Please rewrite the material from the line with "This screenshot has width=513, height=360." through the end of the material, swapping "Minimize" for "Maximize" and changing nothing else. Leave the pictures out of your answer.

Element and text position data
• • • • •

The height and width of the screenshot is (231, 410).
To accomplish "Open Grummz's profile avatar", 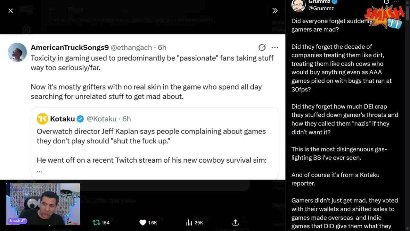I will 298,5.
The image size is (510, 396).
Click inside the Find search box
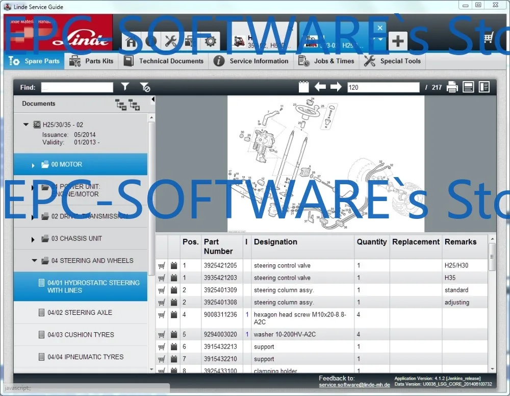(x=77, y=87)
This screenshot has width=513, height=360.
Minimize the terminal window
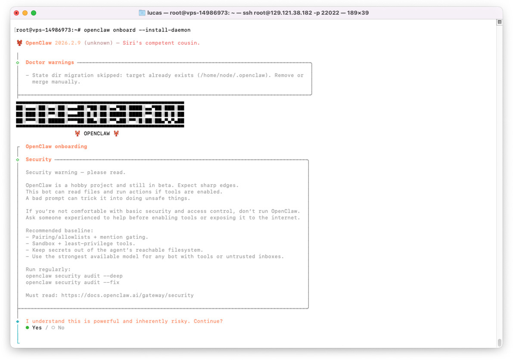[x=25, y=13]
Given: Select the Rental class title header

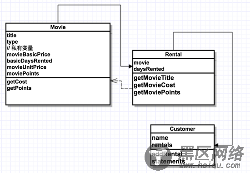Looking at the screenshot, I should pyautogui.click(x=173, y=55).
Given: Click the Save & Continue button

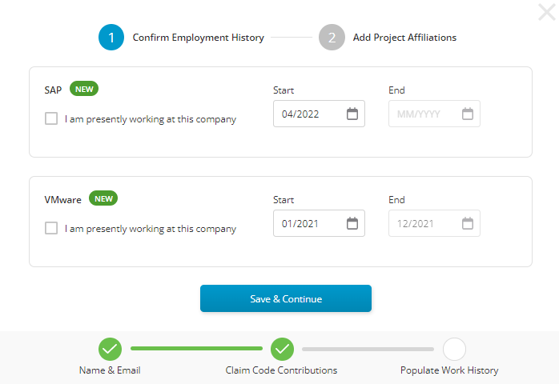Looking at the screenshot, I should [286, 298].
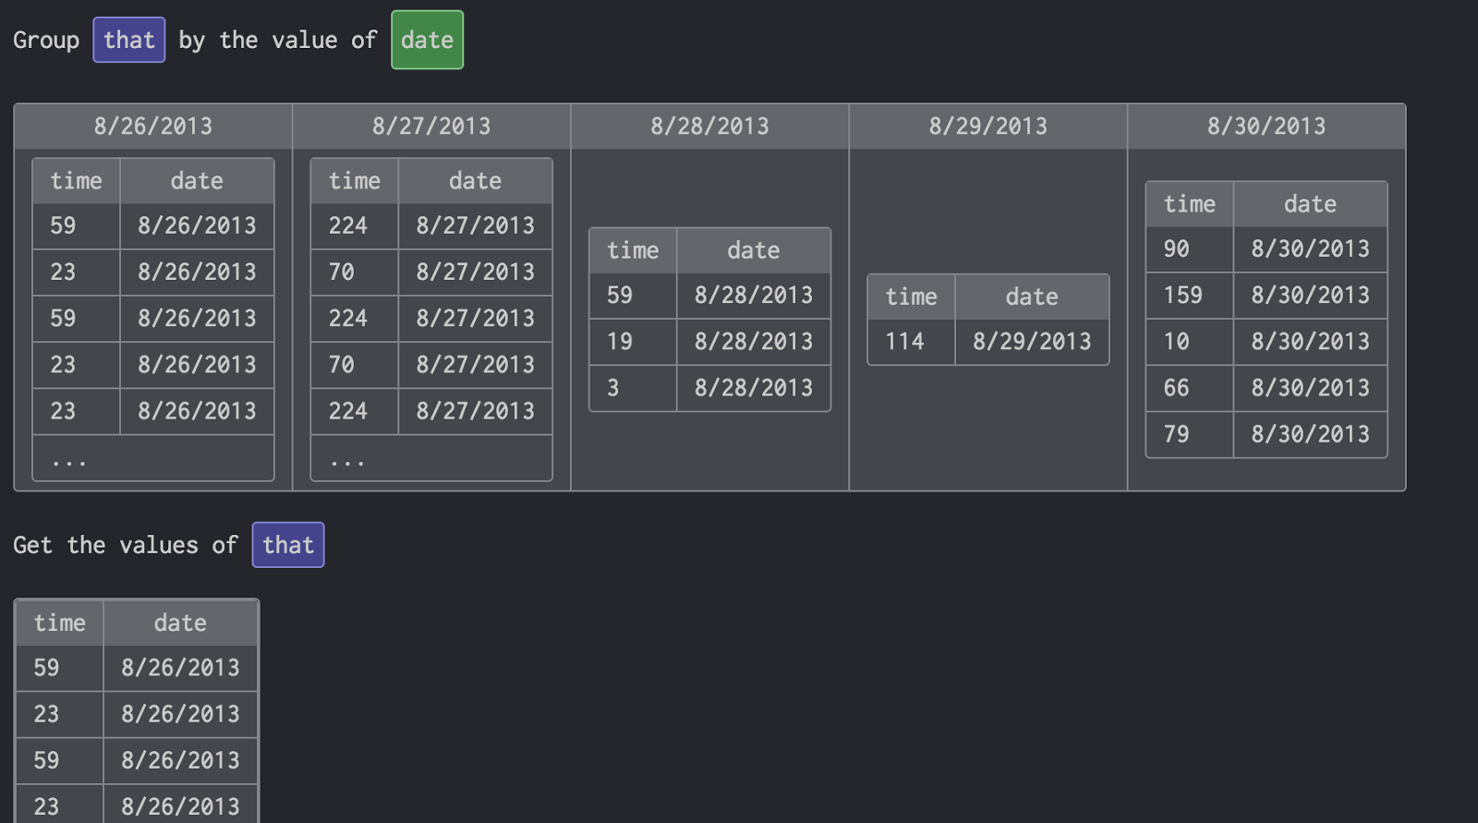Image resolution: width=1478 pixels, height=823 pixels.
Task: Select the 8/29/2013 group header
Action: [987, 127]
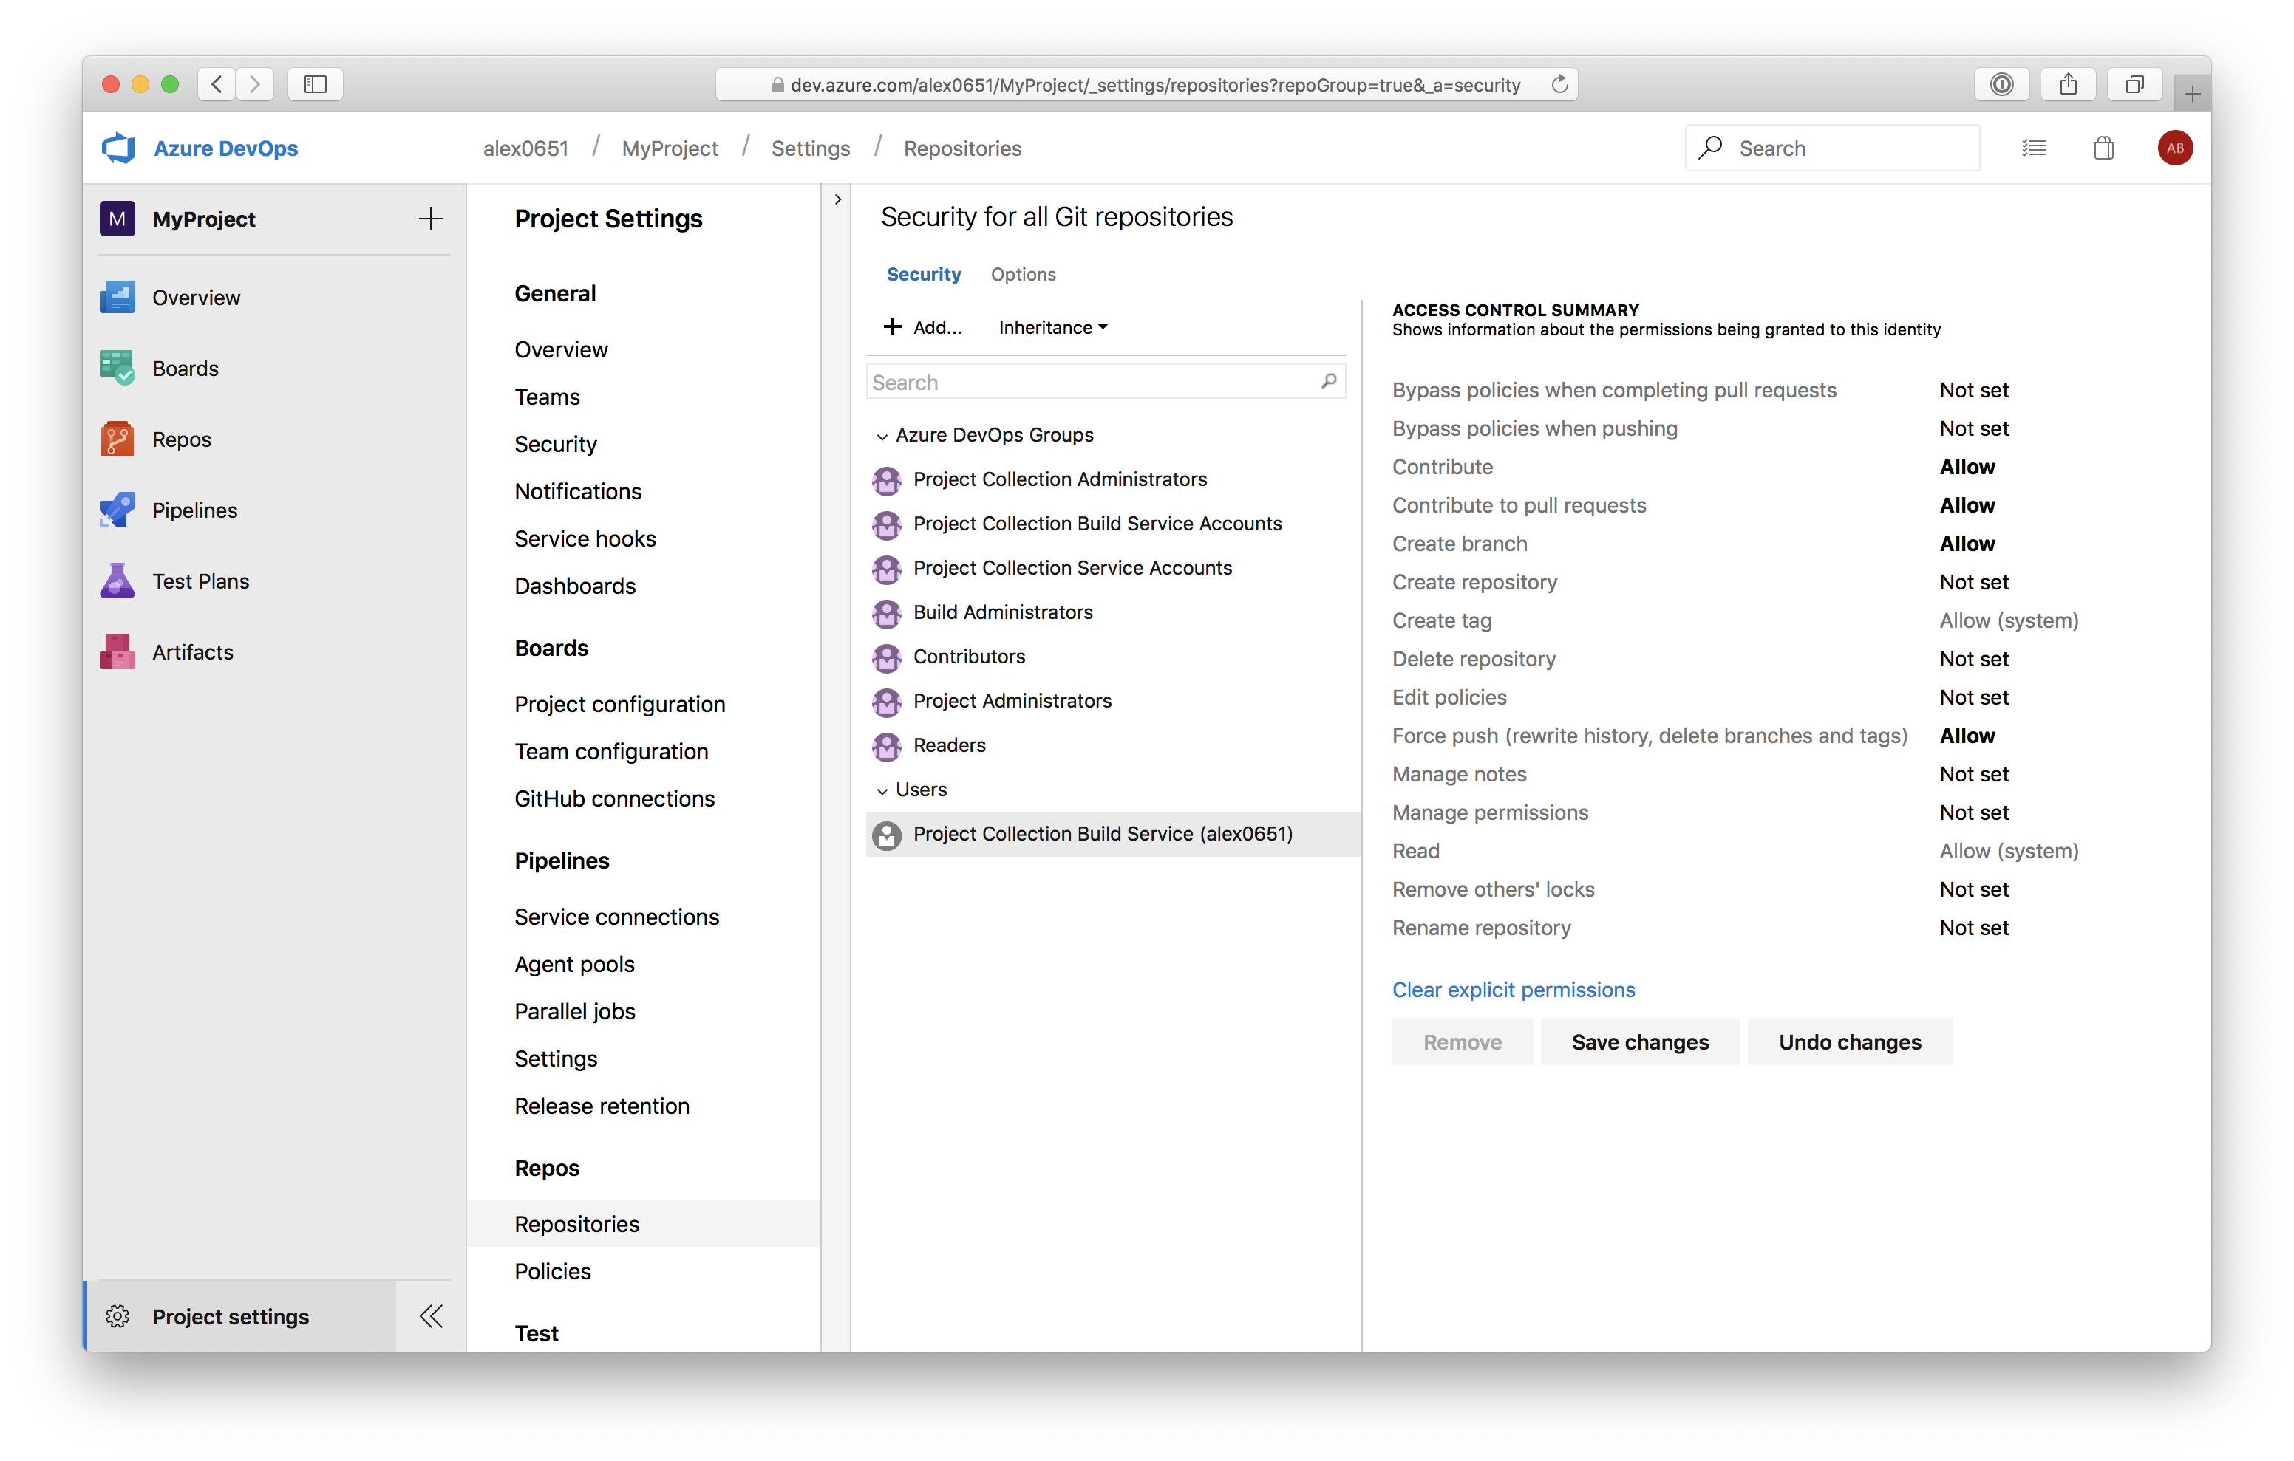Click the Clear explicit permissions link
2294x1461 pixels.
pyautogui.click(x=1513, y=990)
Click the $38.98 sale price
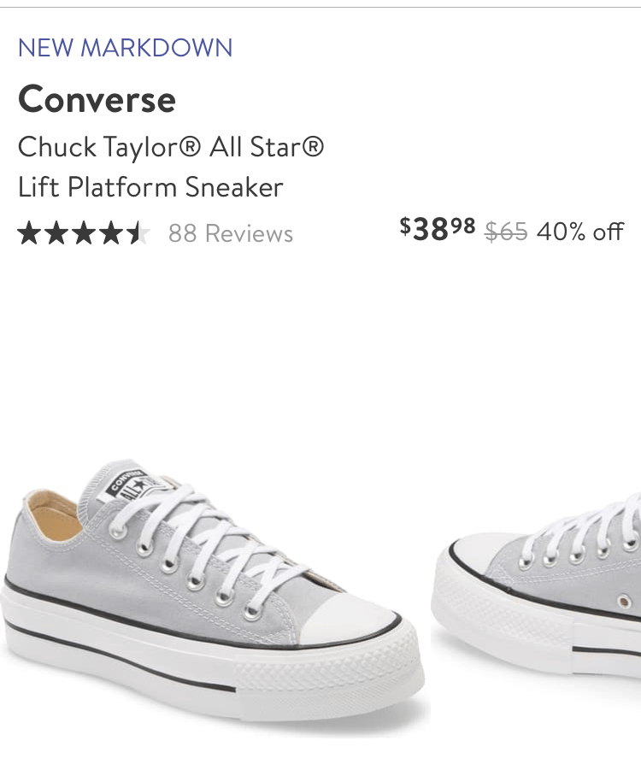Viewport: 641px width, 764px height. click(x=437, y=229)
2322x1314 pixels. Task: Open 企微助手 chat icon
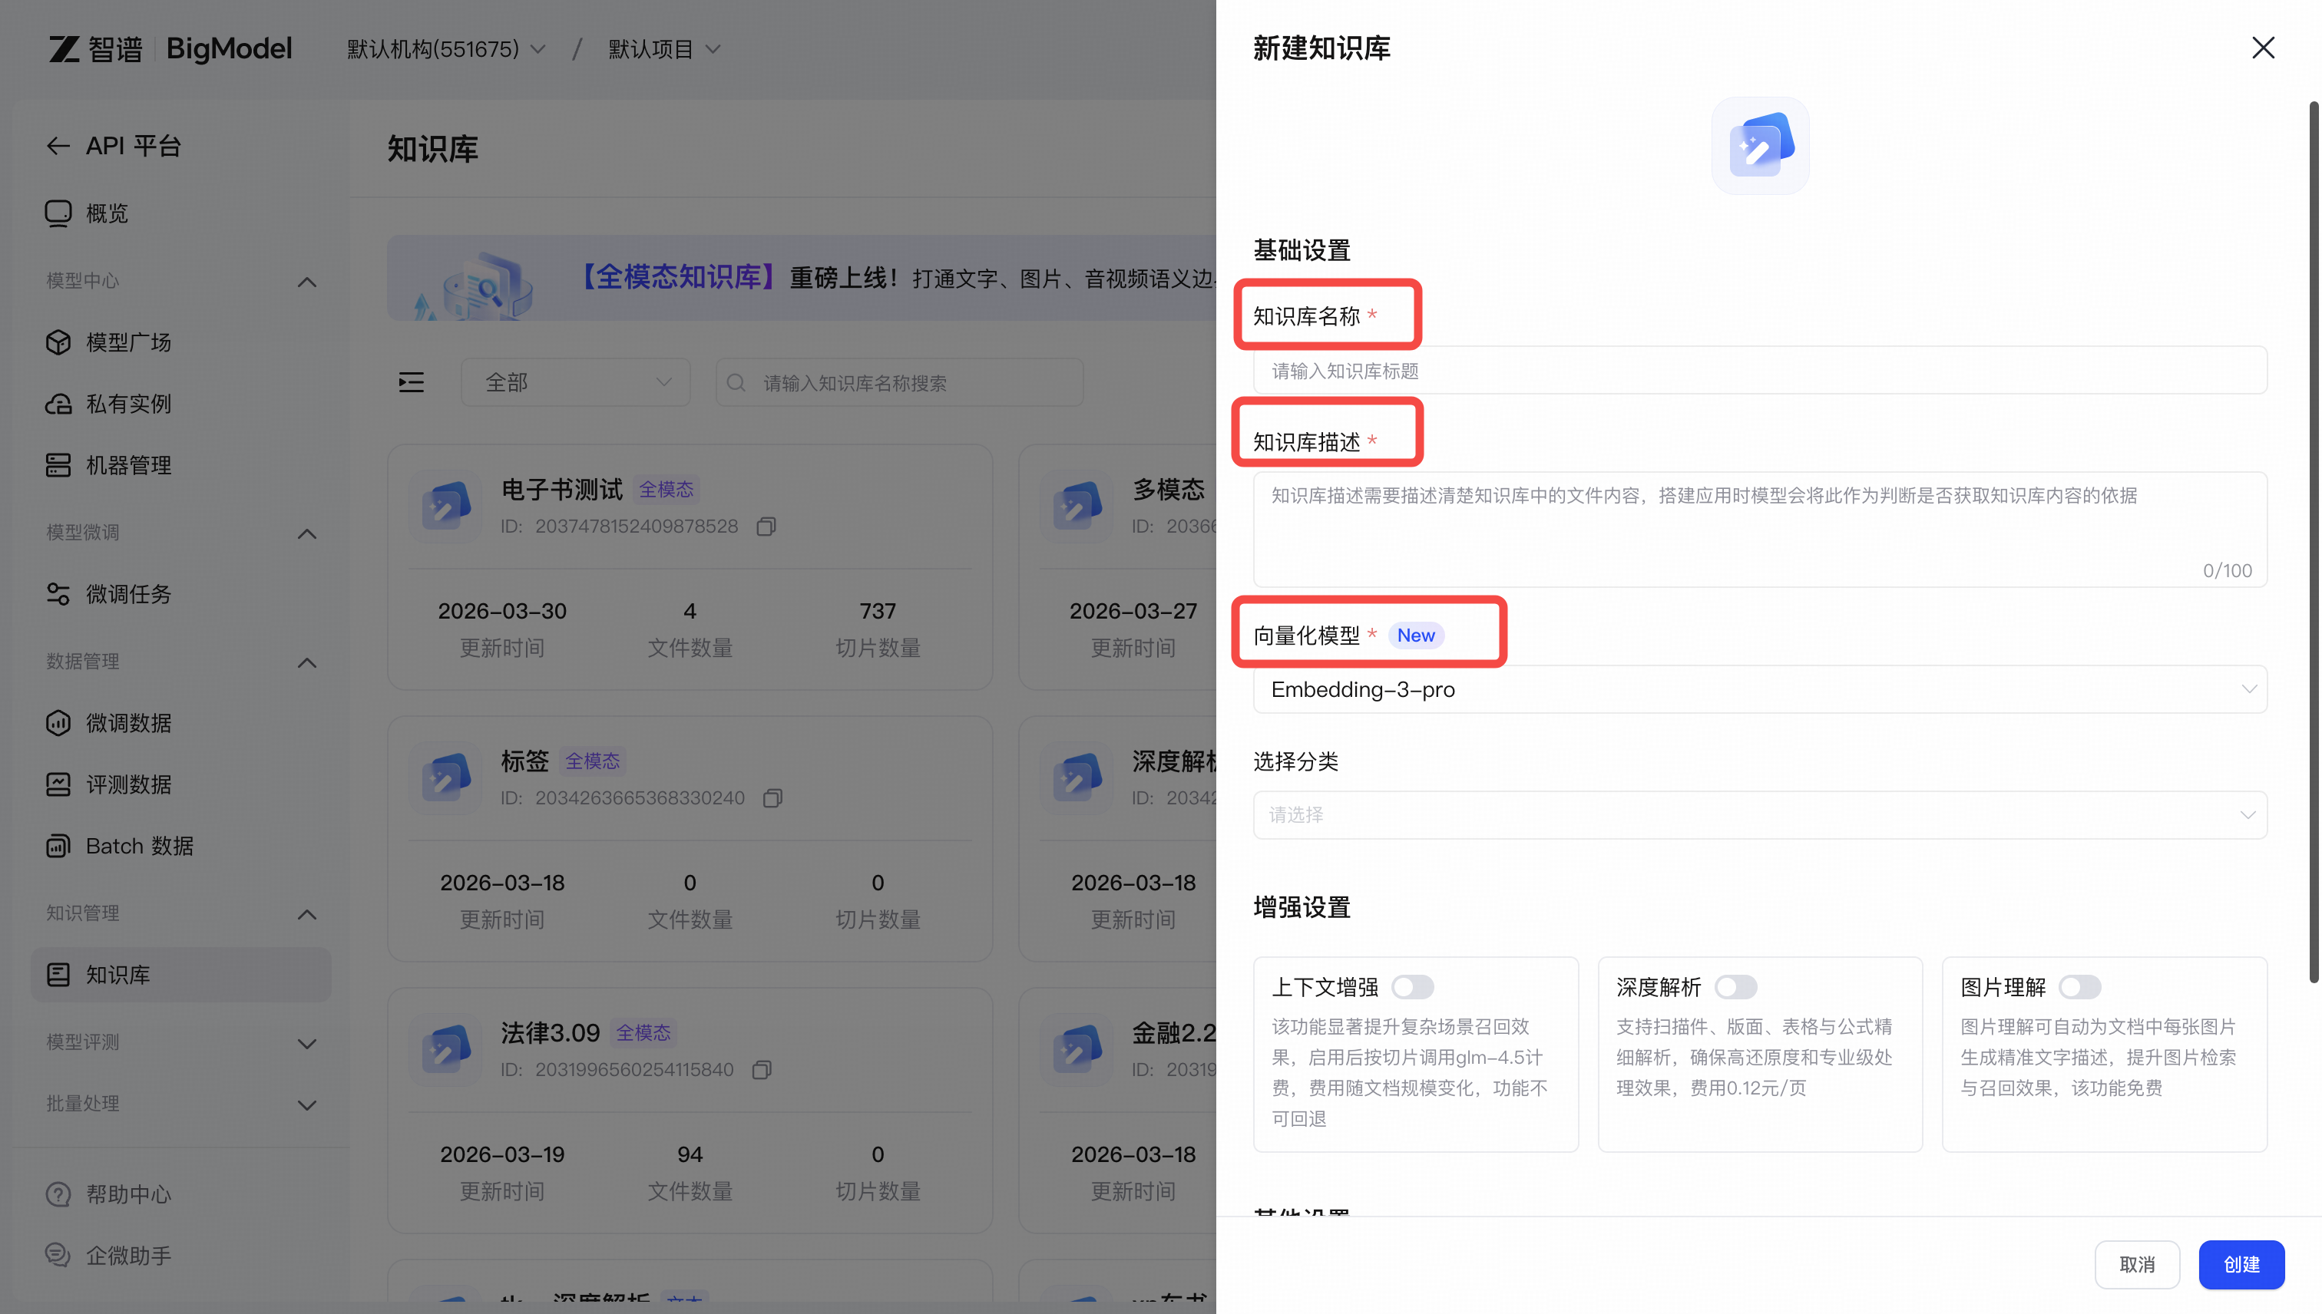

• • • • •

__Finished answer__:
This screenshot has width=513, height=360.
Maximize the terminal window
[x=25, y=13]
Given: Select the Rental class title header

Looking at the screenshot, I should pyautogui.click(x=173, y=55).
Given: Click the Save & Continue button

Looking at the screenshot, I should [286, 298].
Image resolution: width=1478 pixels, height=823 pixels.
Task: Select the 8/29/2013 group header
Action: [987, 127]
Click the Clear explicit permissions link
2294x1461 pixels.
pyautogui.click(x=1513, y=990)
Click the $38.98 sale price
Viewport: 641px width, 764px height. click(x=437, y=229)
2322x1314 pixels. Task: Open 企微助手 chat icon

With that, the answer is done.